There are an abundance of mobile and web applications being released each day that allow the user to track the stars, explore far away galaxies, see satellite images of other planets, and experience what it is like to pilot a space shuttle. Particularly innovative are the so-called augmented reality applications that overlay digital images onto real life perspectives. Kevin Kelly (2007), in his discussion of the next 5,000 days of the Internet, suggests that as the web evolves, we can expect more and more blending of the atomistic and digital worlds, culminating in an Internet of things. While I understand and agree with much of what he suggests, I might characterize it as the Internet of experience rather than the Internet of things. Technologies such as these astronomy apps present a level of interactivity that museums and planetariums rarely were able to provide. And perhaps more importantly, the experience is individualized and on demand, making it a far more personal experience.
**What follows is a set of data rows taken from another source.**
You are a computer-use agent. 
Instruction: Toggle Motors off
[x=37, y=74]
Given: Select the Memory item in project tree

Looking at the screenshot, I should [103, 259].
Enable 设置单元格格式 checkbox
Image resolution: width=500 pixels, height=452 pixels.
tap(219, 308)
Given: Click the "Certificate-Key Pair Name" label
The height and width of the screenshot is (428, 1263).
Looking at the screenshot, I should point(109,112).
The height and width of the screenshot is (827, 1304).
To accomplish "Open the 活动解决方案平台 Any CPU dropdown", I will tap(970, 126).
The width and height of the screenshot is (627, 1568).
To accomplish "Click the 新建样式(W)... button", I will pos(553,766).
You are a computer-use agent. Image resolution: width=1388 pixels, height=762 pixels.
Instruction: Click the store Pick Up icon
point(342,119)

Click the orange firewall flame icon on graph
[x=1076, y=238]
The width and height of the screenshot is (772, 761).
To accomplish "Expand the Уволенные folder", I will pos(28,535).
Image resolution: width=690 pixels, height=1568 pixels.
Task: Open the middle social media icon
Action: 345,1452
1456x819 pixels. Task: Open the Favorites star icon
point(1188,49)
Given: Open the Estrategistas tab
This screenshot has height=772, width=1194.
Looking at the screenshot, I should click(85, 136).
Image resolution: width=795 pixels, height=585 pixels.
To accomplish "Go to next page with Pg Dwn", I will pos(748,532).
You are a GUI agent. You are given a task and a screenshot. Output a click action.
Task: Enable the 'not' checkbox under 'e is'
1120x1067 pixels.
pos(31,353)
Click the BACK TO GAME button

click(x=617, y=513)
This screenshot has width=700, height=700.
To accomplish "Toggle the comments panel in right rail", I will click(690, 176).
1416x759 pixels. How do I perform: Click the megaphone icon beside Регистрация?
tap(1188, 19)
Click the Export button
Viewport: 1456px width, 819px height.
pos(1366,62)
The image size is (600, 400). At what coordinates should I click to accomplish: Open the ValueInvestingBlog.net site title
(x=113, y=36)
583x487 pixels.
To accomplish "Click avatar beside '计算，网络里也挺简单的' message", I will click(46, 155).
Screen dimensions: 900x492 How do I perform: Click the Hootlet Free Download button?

Star Walk is one of the most popular iPhone applications on the market today. The application allows the user to point his or her camera at the sky and see what stars, planets, and constellations they are looking at in real time. It also allows the user to “zoom in” taking the user on a digital exploration of astronomical phenomena such as supernovas and black holes. Applications such as these challenge the barriers of physical space, allowing the user to take a journey without ever leaving the comfort of their own backyard while simultaneously rekindling the childhood fantasy of one day walking on the moon.
Kelly, K. (2007). The next 5,000 days of the web [speech]. Speech delivered at the EG 2007 Conference, Los Angeles. Retrieved from http://www.ted.com/index.php/talks/kevin_kelly_on_the_next_5_000_days_of_the_web.html
Laureate Education, Inc. (Executive Producer). (2009). Rhymes of history. Baltimore, MD: Author.